Political motives behind the attack
The hacker group stated that Nobitex served as a key tool for the Iranian government to circumvent international sanctions and fund activities considered terrorist. The stolen cryptocurrencies, including Bitcoin, Ethereum, and Dogecoin, were transferred to addresses containing publicly visible messages such as "F*ckIRGCterrorists," underlining the political intent of the attack.
Following the attack, the hacker group released the full source code of the Nobitex platform, further exposing security vulnerabilities and endangering remaining user funds. Nobitex responded by temporarily taking its website and app offline, assuring users that customer funds were protected through an internal reserve fund system. CVJ.CH was unable to independently verify this claim.

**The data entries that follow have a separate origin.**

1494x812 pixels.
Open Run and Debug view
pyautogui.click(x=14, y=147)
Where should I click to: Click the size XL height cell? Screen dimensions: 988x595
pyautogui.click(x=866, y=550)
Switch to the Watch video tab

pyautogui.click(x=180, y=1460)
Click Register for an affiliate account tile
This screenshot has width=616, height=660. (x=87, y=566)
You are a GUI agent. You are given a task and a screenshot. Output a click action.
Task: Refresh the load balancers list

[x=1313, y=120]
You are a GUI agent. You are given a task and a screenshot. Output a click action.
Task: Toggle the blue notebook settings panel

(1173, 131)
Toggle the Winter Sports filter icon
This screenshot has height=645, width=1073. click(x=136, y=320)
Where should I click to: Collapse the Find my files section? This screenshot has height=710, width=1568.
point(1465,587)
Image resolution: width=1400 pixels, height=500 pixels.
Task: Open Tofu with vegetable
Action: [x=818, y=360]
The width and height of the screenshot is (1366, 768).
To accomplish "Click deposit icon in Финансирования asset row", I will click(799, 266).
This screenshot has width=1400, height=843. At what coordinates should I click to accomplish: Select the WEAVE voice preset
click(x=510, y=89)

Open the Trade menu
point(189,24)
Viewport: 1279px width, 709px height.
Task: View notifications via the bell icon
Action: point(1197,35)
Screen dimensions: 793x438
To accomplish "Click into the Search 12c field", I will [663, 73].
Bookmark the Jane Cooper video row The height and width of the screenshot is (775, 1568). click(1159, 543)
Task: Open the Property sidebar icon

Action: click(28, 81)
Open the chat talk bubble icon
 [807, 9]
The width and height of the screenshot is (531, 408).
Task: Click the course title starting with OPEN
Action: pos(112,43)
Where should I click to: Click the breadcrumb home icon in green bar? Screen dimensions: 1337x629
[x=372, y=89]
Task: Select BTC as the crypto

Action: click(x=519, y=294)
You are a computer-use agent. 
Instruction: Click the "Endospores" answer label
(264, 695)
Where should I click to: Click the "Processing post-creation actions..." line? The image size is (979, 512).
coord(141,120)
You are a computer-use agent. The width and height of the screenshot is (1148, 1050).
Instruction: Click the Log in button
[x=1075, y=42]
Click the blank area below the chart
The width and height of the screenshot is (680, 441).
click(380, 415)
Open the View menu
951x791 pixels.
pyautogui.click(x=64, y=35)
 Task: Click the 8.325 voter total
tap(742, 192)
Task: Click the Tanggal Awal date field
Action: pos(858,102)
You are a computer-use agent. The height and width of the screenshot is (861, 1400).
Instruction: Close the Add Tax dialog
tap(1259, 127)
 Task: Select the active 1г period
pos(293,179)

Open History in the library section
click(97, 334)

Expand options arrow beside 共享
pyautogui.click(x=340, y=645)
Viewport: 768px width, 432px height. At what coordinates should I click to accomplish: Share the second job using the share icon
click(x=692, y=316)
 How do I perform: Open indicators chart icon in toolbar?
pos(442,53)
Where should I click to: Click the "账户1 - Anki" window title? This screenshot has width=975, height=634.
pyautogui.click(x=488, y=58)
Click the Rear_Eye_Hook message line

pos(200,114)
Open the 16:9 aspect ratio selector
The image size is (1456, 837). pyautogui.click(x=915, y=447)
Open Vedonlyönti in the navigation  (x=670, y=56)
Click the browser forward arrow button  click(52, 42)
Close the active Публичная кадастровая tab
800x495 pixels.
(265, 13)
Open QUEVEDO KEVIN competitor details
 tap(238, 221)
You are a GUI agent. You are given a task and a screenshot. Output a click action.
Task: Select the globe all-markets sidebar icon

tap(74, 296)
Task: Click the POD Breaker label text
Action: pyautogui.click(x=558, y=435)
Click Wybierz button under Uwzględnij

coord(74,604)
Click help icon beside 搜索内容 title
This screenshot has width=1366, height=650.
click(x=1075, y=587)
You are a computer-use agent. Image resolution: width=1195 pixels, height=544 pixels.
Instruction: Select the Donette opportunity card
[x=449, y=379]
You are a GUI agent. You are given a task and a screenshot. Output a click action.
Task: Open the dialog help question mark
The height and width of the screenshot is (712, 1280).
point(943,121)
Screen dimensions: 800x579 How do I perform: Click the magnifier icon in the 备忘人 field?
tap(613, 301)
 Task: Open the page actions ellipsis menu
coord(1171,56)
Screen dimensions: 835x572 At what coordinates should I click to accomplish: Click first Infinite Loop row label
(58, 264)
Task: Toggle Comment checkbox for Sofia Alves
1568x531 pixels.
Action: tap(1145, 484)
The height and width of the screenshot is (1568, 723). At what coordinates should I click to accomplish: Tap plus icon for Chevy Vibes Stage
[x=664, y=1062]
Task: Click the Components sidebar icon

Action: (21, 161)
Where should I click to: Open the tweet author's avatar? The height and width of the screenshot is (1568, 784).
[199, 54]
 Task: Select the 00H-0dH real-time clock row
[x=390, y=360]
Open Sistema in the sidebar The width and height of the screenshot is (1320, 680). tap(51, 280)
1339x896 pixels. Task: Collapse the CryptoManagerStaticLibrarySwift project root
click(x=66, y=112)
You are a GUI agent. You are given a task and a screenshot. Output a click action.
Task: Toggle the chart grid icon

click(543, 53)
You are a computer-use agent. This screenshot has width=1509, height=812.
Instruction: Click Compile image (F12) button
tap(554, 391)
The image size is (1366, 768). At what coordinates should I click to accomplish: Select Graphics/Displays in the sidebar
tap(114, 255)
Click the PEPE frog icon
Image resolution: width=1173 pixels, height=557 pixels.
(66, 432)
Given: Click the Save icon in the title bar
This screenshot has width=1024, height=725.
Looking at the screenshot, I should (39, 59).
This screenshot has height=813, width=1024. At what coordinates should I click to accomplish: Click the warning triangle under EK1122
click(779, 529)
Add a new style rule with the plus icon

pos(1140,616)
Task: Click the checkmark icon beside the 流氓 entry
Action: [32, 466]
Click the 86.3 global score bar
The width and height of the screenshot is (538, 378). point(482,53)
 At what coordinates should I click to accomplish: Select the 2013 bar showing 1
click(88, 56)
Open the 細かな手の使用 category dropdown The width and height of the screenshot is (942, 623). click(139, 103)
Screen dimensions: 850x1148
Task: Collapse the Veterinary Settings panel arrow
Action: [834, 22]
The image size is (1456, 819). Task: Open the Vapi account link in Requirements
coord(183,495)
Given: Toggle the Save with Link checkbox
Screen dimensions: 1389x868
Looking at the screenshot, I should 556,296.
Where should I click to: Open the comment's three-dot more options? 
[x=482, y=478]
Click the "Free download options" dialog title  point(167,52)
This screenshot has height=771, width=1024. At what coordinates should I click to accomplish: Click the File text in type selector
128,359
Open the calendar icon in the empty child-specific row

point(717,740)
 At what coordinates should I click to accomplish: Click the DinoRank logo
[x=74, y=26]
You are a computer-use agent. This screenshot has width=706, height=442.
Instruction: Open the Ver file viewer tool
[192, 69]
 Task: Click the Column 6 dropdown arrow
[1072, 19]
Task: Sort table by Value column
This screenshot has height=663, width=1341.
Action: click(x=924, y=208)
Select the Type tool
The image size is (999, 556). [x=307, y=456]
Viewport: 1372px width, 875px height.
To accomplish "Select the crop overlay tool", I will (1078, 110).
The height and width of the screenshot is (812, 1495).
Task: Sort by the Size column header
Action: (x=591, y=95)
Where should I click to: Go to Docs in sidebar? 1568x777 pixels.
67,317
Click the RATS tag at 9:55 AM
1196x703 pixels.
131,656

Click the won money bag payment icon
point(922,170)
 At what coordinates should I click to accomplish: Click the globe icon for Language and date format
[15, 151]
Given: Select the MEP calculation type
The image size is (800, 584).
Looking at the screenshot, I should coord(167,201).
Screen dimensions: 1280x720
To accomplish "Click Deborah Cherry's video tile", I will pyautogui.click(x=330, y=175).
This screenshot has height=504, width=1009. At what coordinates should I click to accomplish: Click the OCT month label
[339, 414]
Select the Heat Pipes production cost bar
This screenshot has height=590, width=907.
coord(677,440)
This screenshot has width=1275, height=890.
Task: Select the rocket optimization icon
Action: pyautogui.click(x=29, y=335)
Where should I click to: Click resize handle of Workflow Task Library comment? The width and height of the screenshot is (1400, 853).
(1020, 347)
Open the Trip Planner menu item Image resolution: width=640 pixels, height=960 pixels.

Impact on Iran and the global crypto community
The incident has not only shaken the crypto community but also led to nationwide internet and phone blackouts, as the Iranian government attempted to fend off further cyberattacks. Analysts view the attack as another escalation in the conflict between Iran and Israel. The events highlight the growing importance of cyber operations in geopolitical confrontations and the vulnerability of critical infrastructure in the digital age.
The attack on Nobitex is a prime example of how cryptocurrencies are increasingly becoming targets in geopolitical conflicts. While digital assets were originally intended to represent decentralization and independence, they are now more frequently being used as strategic tools in cyber wars. The political message from the hacker group and the deliberate destruction of assets signal a new era in which financial infrastructure is targeted to economically weaken states and intensify international tensions.